Selon Christophe Grébert et Hervé Liffran, journaliste au Canard Enchaîné, la maire de Puteaux Joëlle Ceccaldi-Raynaud a racheté tous les exemplaires du journal satirique vendu dans sa ville pour étouffer un article portant sur une affaire de pots-de-vin. Une stratégie qui ne peut plus fonctionner à l’heure de l’immédiateté de l’information et d’Internet.

Joëlle Ceccaldi-Raynaud y réfléchira certainement à deux fois avant de vouloir racheter tous les exemplaires d’un même journal. Mise en cause dans une affaire de pots-de-vin relatée par le Canard Enchaîné, la députée UMP des Hauts-de-Seine et maire de Puteaux a visiblement cru bon de faire acheter toutes les éditions de l’hebdomadaire satirique en vente en ville pour étouffer l’affaire et minimiser son impact sur les habitants de Puteaux.

Sur son blog personnel, Christophe Grébert, Putéolien et opposant notoire à la politique conduite par Joëlle Ceccaldi-Raynaud, cite les propos de Hervé Liffran, journaliste au Canard et auteur de l’article en question. « Nous avons déjà vu des villes acheter un maximum d’exemplaires, mais jamais elles n’ont cherché à empêcher le réapprovisionnement » des kiosques avec de nouvelles éditions, a-t-il expliqué à l’AFP.

« Non seulement le maire de Puteaux a fait acheter la quasi-intégralité des 600 exemplaires du Canard enchaîné mis en vente mais il fait régner un climat de peur sur les kiosquiers, certains d’entre eux refusant d’être réapprovisionnés en raison d’éventuelles représailles » a-t-il ajouté, ajoutant que des « kiosquiers ont reconnu des personnes de la mairie » venir récupérer les exemple.

« L’un d’entre eux m’a assuré qu’en cas de nouvelle livraison, il mettrait les nouveaux exemplaires sous son comptoir et les renverrait la semaine prochaine pour invendus« . Une situation inacceptable pour Christophe Grébert, qui a décidé de lancer l’opération « 1 Canard pour chaque Putéolien » dont l’objectif est de photocopier la page de l’article en question et de l’envoyer à un habitant de Puteaux sélectionné au hasard. Et d’organiser samedi, si nécessaire, une distribution de l’article dans les rues de Puteaux.

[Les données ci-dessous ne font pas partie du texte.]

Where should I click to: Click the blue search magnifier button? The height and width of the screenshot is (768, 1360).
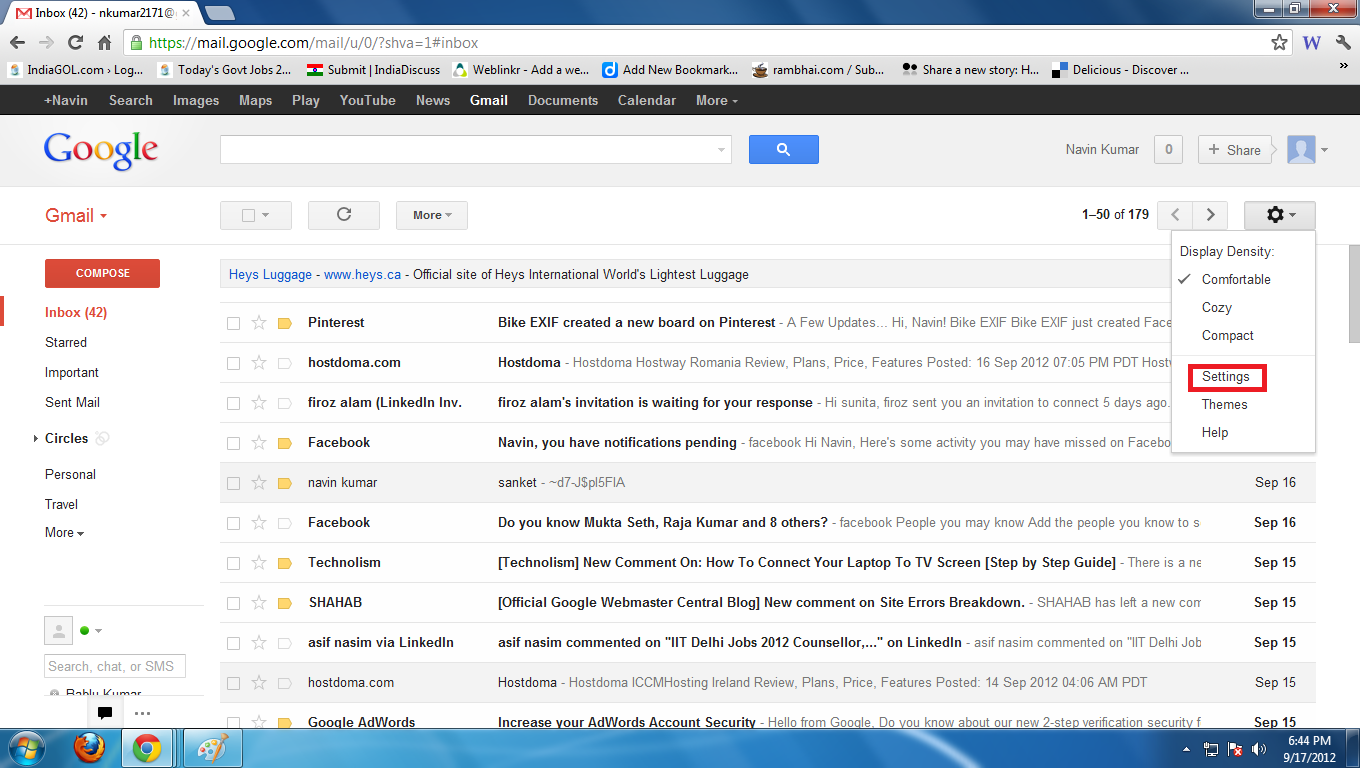(783, 150)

Une tactique inefficace à l’heure d’Internet

Joëlle Ceccaldi-Raynaud a néanmoins peut-être oublié que sa stratégie d’étouffement aurait pu fonctionner à une époque où Internet ne connaissait pas ce niveau de développement. Avec le net, les tentatives de censure – car il s’agit clairement d’une tentative de limiter la diffusion d’un article de presse – aboutissent souvent à l’effet inverse de celui recherché.

Le contenu ciblé se retrouve très rapidement rediffusé C’est le fameux effet Streisand, ou effet Flamby. On l’a vu avec Copwatch et ses nombreux miroirs, qui ne sont pas bloqués par les fournisseurs d’accès à Internet, mais aussi avec Wikileaks, les clés de déchiffrement AACS des disques HD DVD ou pour la célèbre séquence du film La Chute qui est régulièrement détournée pour faire passer un tout autre message.

Il s’est produit d’une certaine façon la même chose avec l’affaire des exemplaires du Canard Enchaîné rachetés par la mairie de Puteaux. Si elle avait procédé autrement ou si elle n’avait tout simplement rien fait, peut-être que l’article du quotidien satirique aurait connu une audience beaucoup plus réduite. Or, une trentaine d’articles ont depuis repris cette affaire.

Sur Google Actualités, on peut ainsi voir des sujets sur le Parisien, Europe 1, 20 Minutes, le Nouvel Observateur, Le Monde, France Soir, TF1, France 3, l’Express, La Dépêche, l’Humanité, Rue89, l’AFP, France Info, le Post, Arrêt sur Images ou encore le Figaro. Une telle tactique pouvait sans doute fonctionner avant l’avènement d’Internet, avant la diffusion des actualités en quasi-temps réel. Lorsque l’information était encore limitée.

Aujourd’hui, il est vain de penser qu’en achetant tous les exemplaires d’un journal ou d’un magazine, cela suffira à faire taire un sujet. Et si Joëlle Ceccaldi-Raynaud peut acheter des éditions d’un journal, heureusement qu’elle ne peut pas racheter Internet. L’information veut être libre.